### Source data
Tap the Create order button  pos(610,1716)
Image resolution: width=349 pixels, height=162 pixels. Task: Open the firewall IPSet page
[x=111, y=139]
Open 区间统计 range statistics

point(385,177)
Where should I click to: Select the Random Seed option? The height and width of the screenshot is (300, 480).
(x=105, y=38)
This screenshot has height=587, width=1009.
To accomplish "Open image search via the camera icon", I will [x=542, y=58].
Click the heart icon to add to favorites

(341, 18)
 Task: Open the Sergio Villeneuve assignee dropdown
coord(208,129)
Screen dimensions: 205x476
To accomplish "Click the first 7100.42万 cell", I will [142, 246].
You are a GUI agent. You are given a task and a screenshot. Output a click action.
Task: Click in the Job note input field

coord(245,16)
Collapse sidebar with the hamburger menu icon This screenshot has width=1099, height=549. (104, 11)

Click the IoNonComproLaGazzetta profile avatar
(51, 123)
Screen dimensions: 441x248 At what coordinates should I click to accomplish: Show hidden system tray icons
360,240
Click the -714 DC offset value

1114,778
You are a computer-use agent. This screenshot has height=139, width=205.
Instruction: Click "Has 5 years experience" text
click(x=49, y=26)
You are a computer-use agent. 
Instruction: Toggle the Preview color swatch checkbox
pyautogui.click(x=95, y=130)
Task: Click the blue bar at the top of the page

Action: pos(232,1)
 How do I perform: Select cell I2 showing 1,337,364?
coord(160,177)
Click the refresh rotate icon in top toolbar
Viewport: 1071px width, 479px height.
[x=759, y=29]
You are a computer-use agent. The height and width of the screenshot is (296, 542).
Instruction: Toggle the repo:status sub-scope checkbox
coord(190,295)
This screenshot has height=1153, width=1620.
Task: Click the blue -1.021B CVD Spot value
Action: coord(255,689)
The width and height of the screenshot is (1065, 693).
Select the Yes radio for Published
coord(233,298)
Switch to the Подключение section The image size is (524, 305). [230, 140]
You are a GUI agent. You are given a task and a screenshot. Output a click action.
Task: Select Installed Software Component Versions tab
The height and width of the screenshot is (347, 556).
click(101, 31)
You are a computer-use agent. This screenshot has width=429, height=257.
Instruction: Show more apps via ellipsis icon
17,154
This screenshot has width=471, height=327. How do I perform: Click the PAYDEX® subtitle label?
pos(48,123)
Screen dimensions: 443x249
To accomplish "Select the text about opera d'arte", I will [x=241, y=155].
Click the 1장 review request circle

### Exercise instructions
Reproduce the records word for word.

### Written response
Tap the Create order button  pos(610,1716)
Image resolution: width=349 pixels, height=162 pixels. Task: Open the firewall IPSet page
[x=111, y=139]
Open 区间统计 range statistics

point(385,177)
Where should I click to: Select the Random Seed option? The height and width of the screenshot is (300, 480).
(x=105, y=38)
This screenshot has height=587, width=1009.
To accomplish "Open image search via the camera icon", I will [x=542, y=58].
Click the heart icon to add to favorites

(341, 18)
 Task: Open the Sergio Villeneuve assignee dropdown
coord(208,129)
Screen dimensions: 205x476
To accomplish "Click the first 7100.42万 cell", I will [142, 246].
You are a GUI agent. You are given a task and a screenshot. Output a click action.
Task: Click in the Job note input field

coord(245,16)
Collapse sidebar with the hamburger menu icon This screenshot has width=1099, height=549. (104, 11)

Click the IoNonComproLaGazzetta profile avatar
(51, 123)
Screen dimensions: 441x248 At what coordinates should I click to accomplish: Show hidden system tray icons
360,240
Click the -714 DC offset value

1114,778
You are a computer-use agent. This screenshot has height=139, width=205.
Instruction: Click "Has 5 years experience" text
click(x=49, y=26)
You are a computer-use agent. 
Instruction: Toggle the Preview color swatch checkbox
pyautogui.click(x=95, y=130)
Task: Click the blue bar at the top of the page

Action: pos(232,1)
 How do I perform: Select cell I2 showing 1,337,364?
coord(160,177)
Click the refresh rotate icon in top toolbar
Viewport: 1071px width, 479px height.
[x=759, y=29]
You are a computer-use agent. The height and width of the screenshot is (296, 542).
Instruction: Toggle the repo:status sub-scope checkbox
coord(190,295)
This screenshot has height=1153, width=1620.
Task: Click the blue -1.021B CVD Spot value
Action: coord(255,689)
The width and height of the screenshot is (1065, 693).
Select the Yes radio for Published
coord(233,298)
Switch to the Подключение section The image size is (524, 305). [230, 140]
You are a GUI agent. You are given a task and a screenshot. Output a click action.
Task: Select Installed Software Component Versions tab
The height and width of the screenshot is (347, 556).
click(101, 31)
You are a computer-use agent. This screenshot has width=429, height=257.
Instruction: Show more apps via ellipsis icon
17,154
This screenshot has width=471, height=327. How do I perform: Click the PAYDEX® subtitle label?
pos(48,123)
Screen dimensions: 443x249
To accomplish "Select the text about opera d'arte", I will [x=241, y=155].
Click the 1장 review request circle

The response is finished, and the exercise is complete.